───── DATA FOR THE TASK

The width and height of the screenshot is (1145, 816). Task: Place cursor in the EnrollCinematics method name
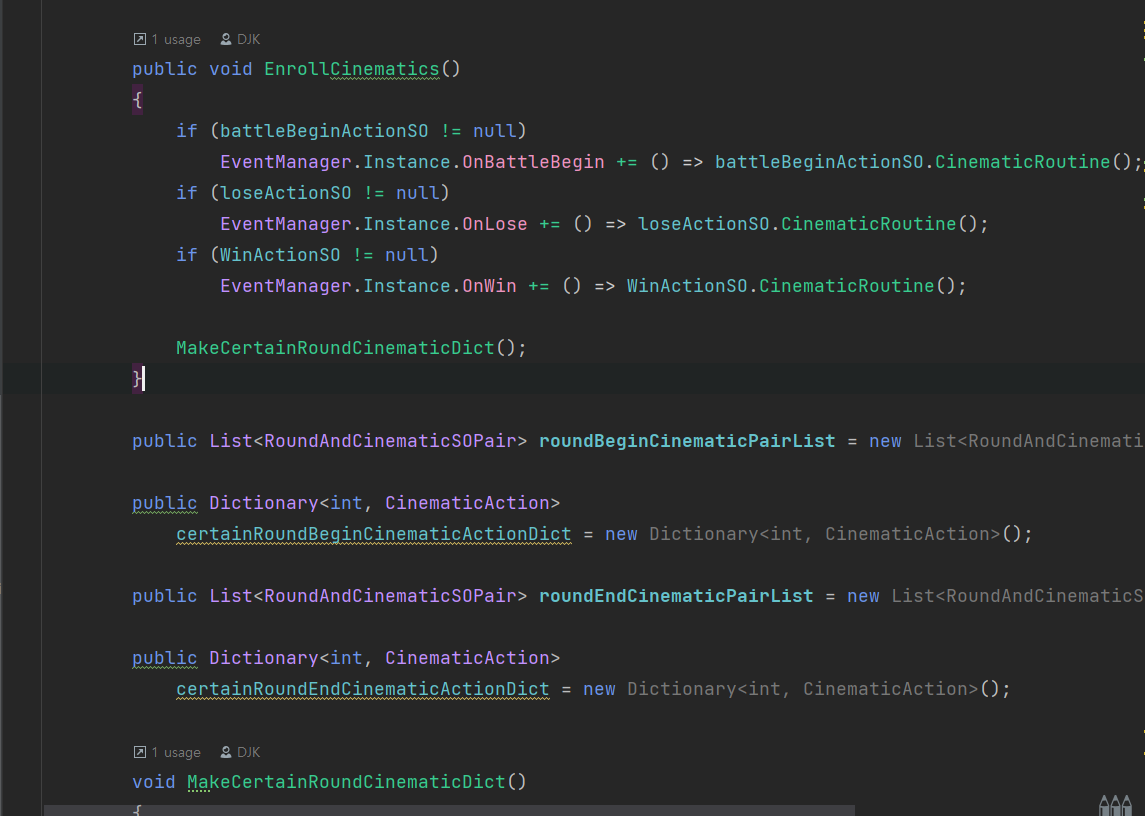[x=349, y=69]

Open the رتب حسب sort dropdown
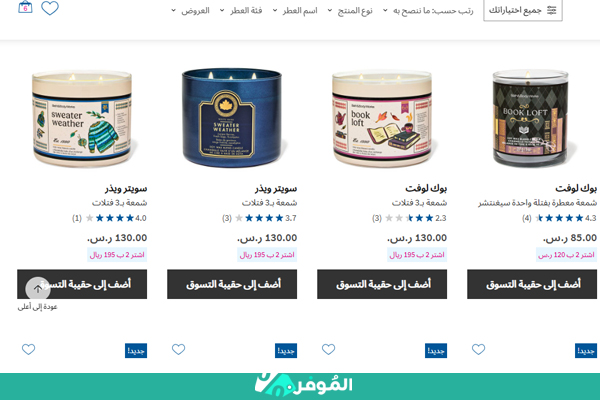tap(428, 11)
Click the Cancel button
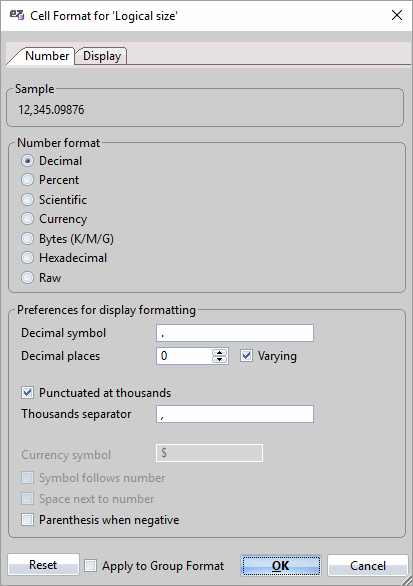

──────────

YOUR OBJECTIVE =>
The expected output is an exact copy of the lines from the one holding "Open the رتب حسب sort dropdown" through the last line of the listing above, with the pictures omitted.

WRITTEN SOLUTION =>
Open the رتب حسب sort dropdown
tap(428, 11)
Click the Cancel button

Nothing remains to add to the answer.